I felt pressure to get pregnant right after our wedding because I was older. I wish I'd waited longer to have kids.

I felt pressure to get pregnant right after our wedding because I was older. I wish I'd waited longer to have kids.
  • I met and married my husband within a year and a half. I got pregnant two months after the wedding.

  • We felt pressure to try for a baby right away because I was 38, and he was 45.

  • Although we adore our kids, we wish we'd had more time to enjoy married life before they arrived.

Within five weeks in 2008, my husband and I celebrated the birth of our first child, our first wedding anniversary, and our 40th and 47th birthdays — in that order.

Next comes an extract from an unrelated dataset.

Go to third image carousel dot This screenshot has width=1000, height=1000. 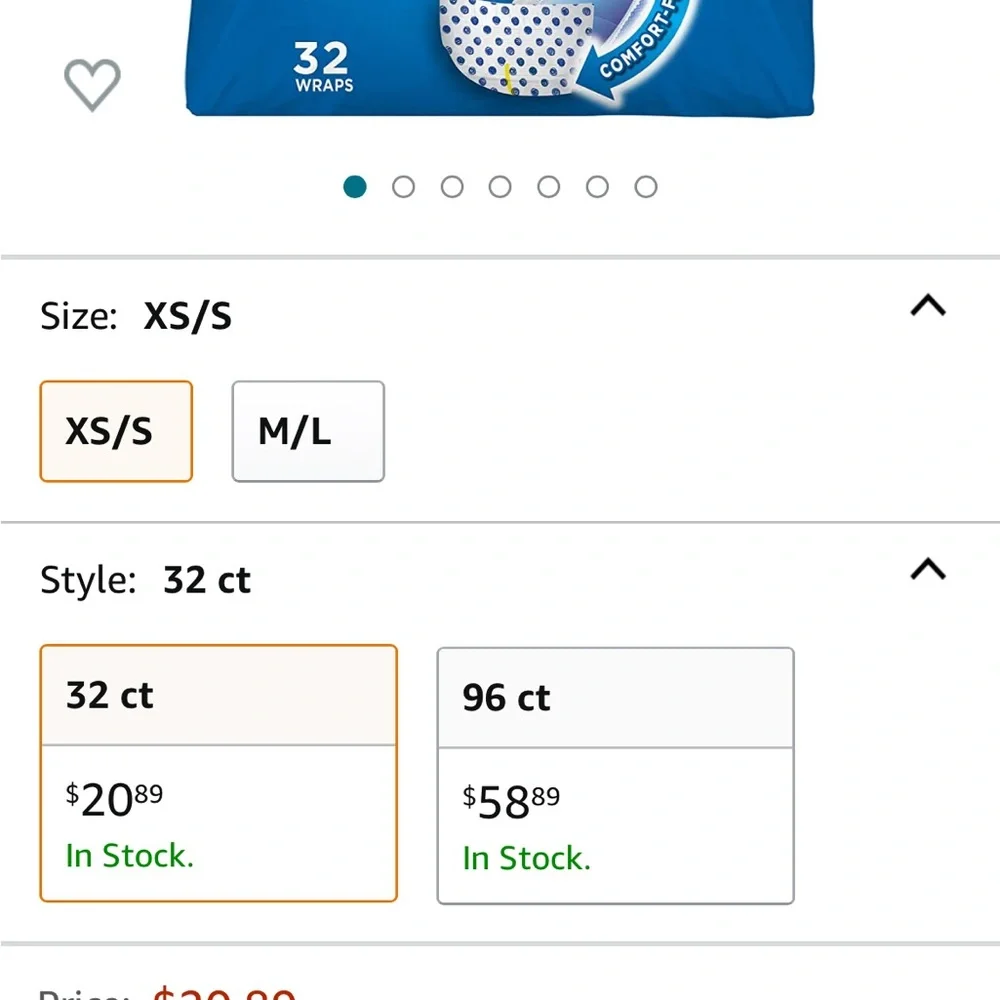(x=452, y=187)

It was a whirlwind, much like our romance. We got engaged eight months after getting together and married 10 months later.

It was — and still is — true love. But we both admit that we rushed to the altar. It was mostly because I was in my late 30s, and he was in his mid-40s. We're somewhat traditional and didn't want to waste time making it official.

Time was at our back for other reasons. I'm British and my then-employer had sponsored my work visa. But no job's forever. We would have gotten married anyway, but the thought of securing a green card hastened the pace.

If kids came along, it would be a bonus, we thought. I still wish we'd thought more about giving ourselves time to be a married couple before getting pregnant.

We inevitably had a conversation about starting a family

Shortly after our engagement, a friend took me aside. She mentioned the lower fertility rates among women over 35. "If you want to have kids, you'd better get moving," she said.

She scared the heck out of me. My fiancé wasn't so bothered. But, as a man, his biological clock wasn't ticking as loudly as mine.

Before getting married, we spent so much time at bars, Broadway shows, and sports events. As DINKS — a couple with dual income and no kids — we went skiing three times in a year. We vacationed in Europe. He popped the question on a beach in Northern England.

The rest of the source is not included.